A Story with a Joke at Its Center
Click over to “World’s Best Joke” https://www.passagesnorth.com/archives/issue-34/worlds-best-joke/ by Allen Woodman, one of my favorite short, short stories. I came across it in a book of flash fiction called Flash Fiction Funny edited by Tom Hazuka. I am very happy to have found it online as well so you can read it.
The storyline is simple: a woman dials a wrong number but believes she is talking to her husband and the two have a conversation in which the woman continues to believe she is speaking to her husband. The conversation between the two people who don’t know one another transforms them both.
As you will see, the story includes jokes as the vehicle for their communication.
How might you use this story as a model for one of your own?
Here are some ideas:
- Imagine and write about a call you or a character you invent makes to a wrong number. Maybe the person on the other end doesn’t let on that they aren’t the intended recipient of the call or maybe tries to but to no avail, as in this story. Think of what each of your characters brings to the table—a loss, an insecurity, or a confession, perhaps. Write their dialog. Or perhaps the character calls a customer service representative or 911 number or online nurse number with a subject one wouldn’t normally broach with the person at the other end.
- Did you ever make or receive phony phone calls when you were a kid? Are you tempted to make them today? Can you invent a character who is doing that? How do the calls go?
3. What if two people who don’t know each other are sitting back to back against the back of a booth in a restaurant and start to talk without seeing one another. What would they be saying?
4. What would happen if a husband and wife had a discussion with blindfolds on their eyes?
5. Have you ever had a conversation in which one person thinks you two are talking about one thing and you think you are both talking about something different? Can you record the dialog? Or can you make a dialog between two characters?
Let yourself go wild with this flash idea. Your imagination plus a kernel of past experience will allow you to go along way.

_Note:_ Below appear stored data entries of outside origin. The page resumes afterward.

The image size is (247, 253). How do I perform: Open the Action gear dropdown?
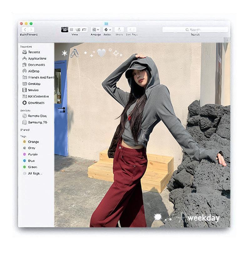click(108, 29)
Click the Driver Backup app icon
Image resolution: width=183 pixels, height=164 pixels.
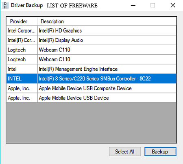(x=5, y=5)
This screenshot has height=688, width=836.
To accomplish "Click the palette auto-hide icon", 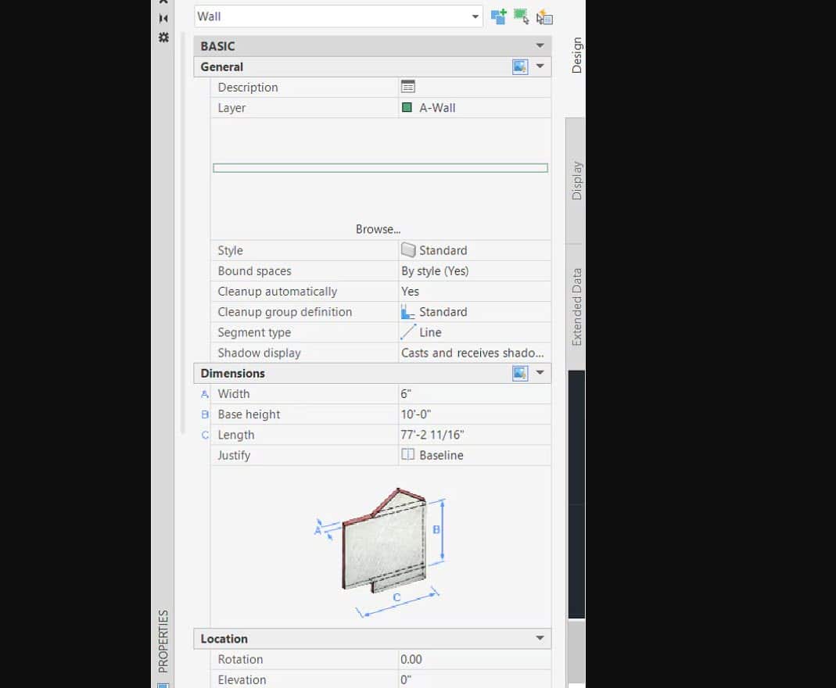I will point(163,18).
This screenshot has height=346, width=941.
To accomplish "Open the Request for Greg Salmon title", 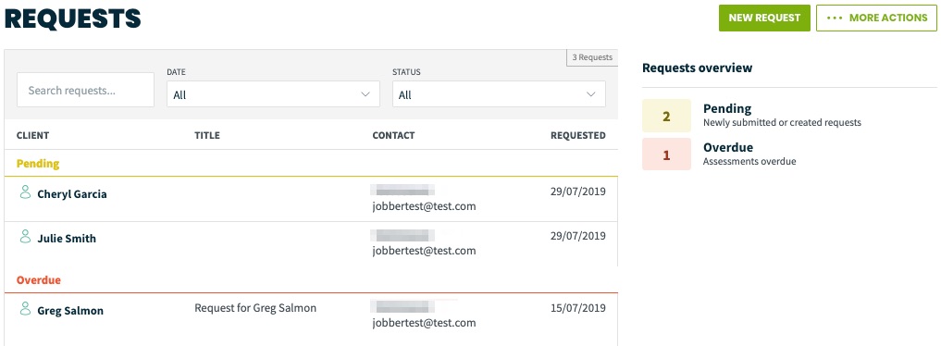I will coord(255,308).
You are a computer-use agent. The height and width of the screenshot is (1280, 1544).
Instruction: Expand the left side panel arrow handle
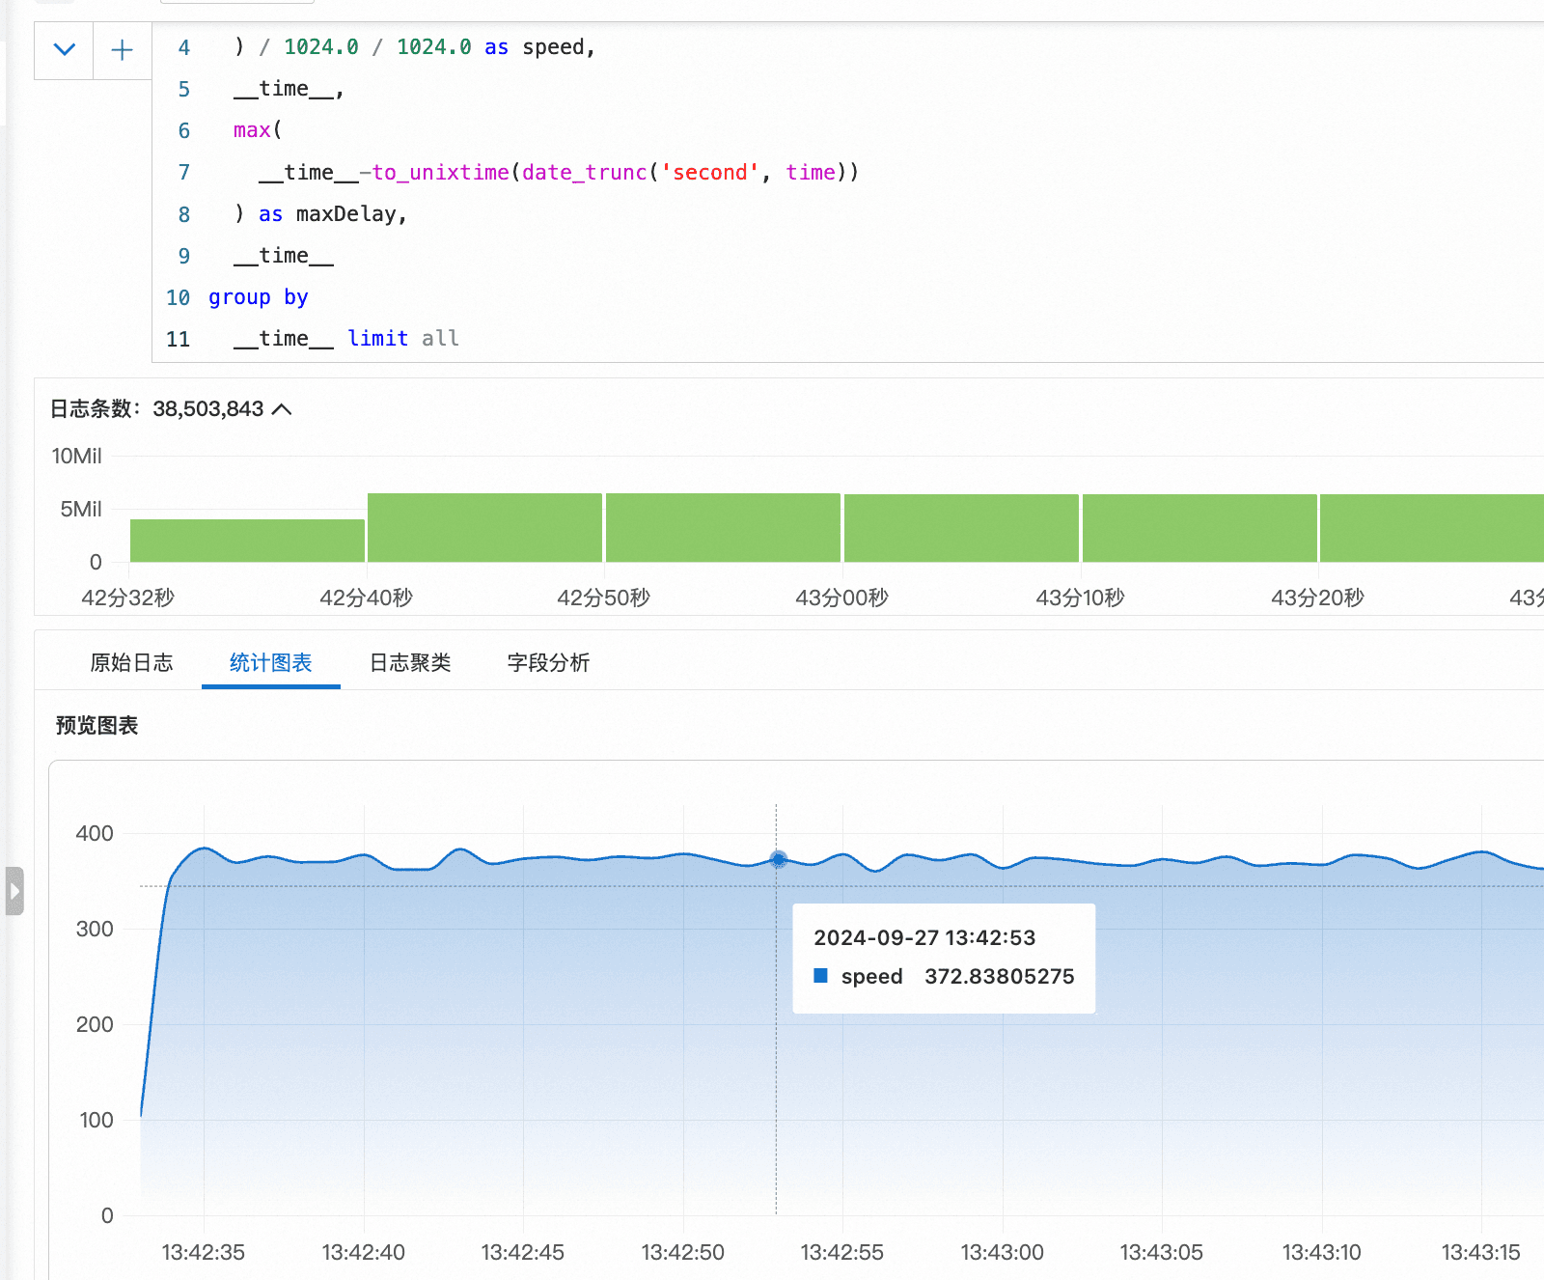[14, 891]
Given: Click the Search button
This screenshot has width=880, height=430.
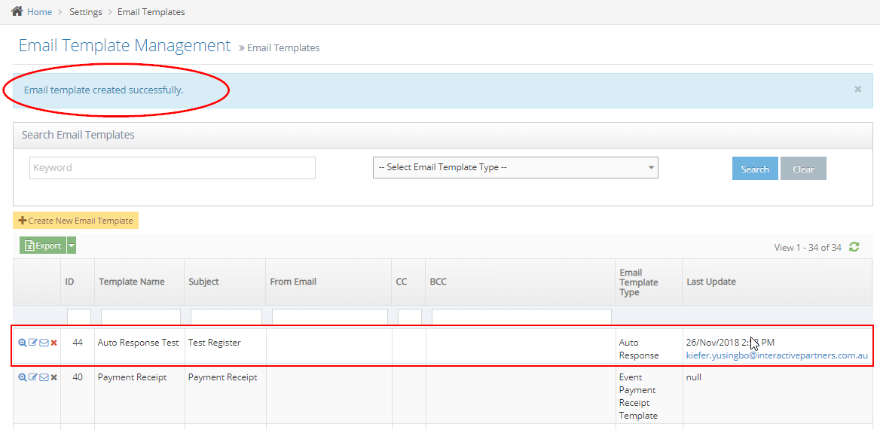Looking at the screenshot, I should [x=754, y=169].
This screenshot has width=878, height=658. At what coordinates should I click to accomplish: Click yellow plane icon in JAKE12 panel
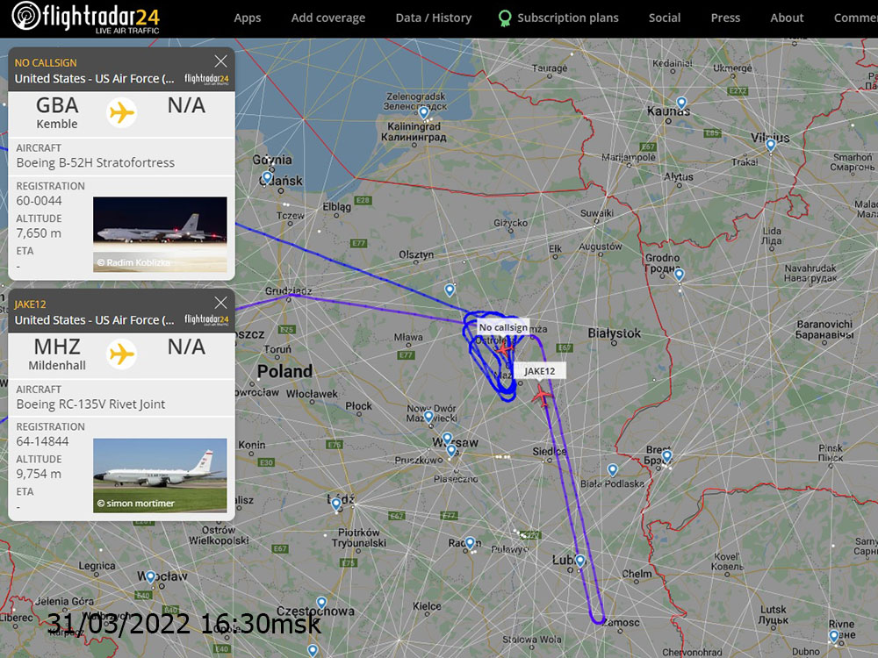(121, 354)
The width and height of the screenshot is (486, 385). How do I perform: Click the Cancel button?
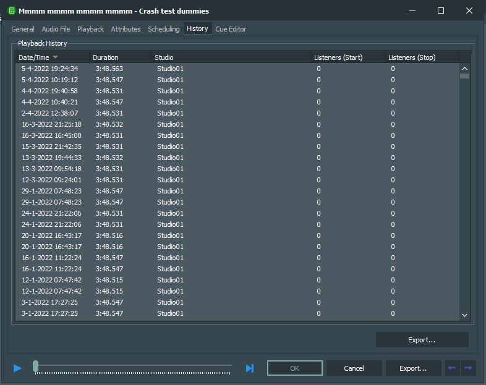[354, 368]
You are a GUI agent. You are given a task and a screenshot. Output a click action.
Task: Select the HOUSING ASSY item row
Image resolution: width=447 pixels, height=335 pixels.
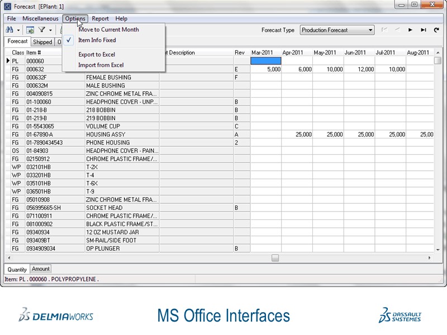coord(112,134)
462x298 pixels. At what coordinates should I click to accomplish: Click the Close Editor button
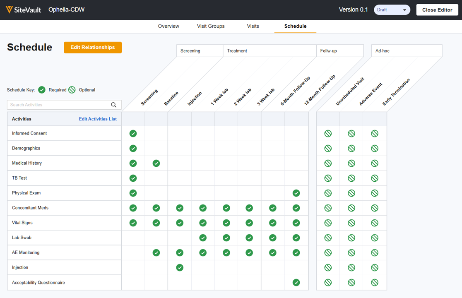(437, 10)
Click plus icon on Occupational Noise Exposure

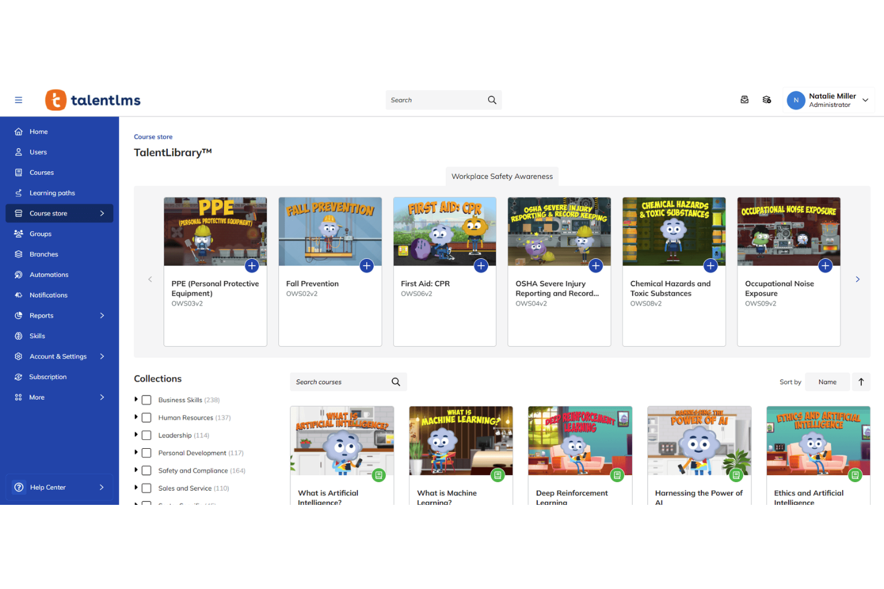click(x=825, y=266)
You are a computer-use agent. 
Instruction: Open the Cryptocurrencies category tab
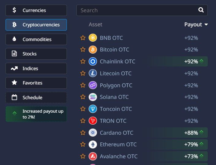point(36,25)
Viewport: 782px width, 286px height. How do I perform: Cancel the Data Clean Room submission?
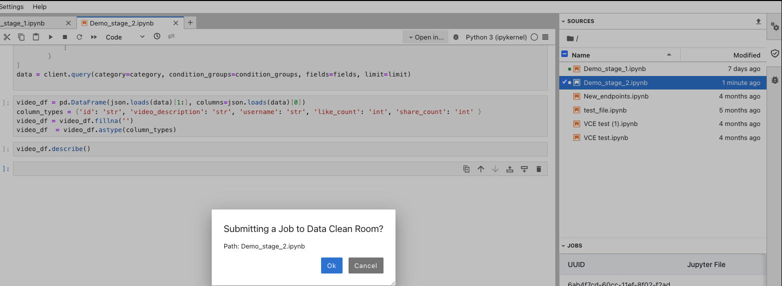[366, 266]
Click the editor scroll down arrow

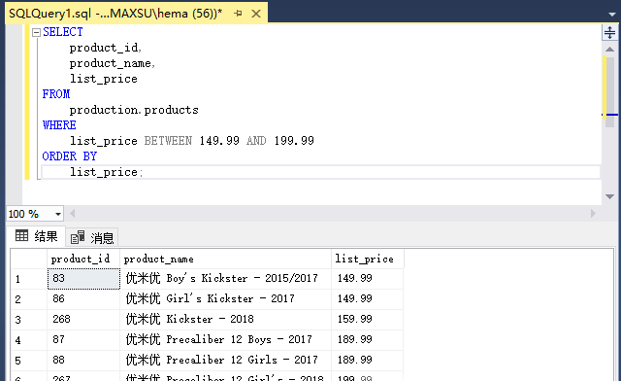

A Story with a Limerick at its Center
Sarah Russell’s “Figure Drawing at Community College” https://sarahrussellpoetry.net/2017/07/20/figure-drawing-at-community-college/ is also a favorite of mine. I admire it for the way we listen in on the inner thoughts of writer posing for the art class as she is a nude model for the class and for those thoughts she entertains herself with by thinking up a limerick, or most of one until the very end of the short piece.
Here are some ideas for you inspired by Sarah Russell’s story:
- Write a limerick and then imagine who is creating this limerick and in what setting. Then write the short, short that shows the setting, the situation and how the limerick is coming about.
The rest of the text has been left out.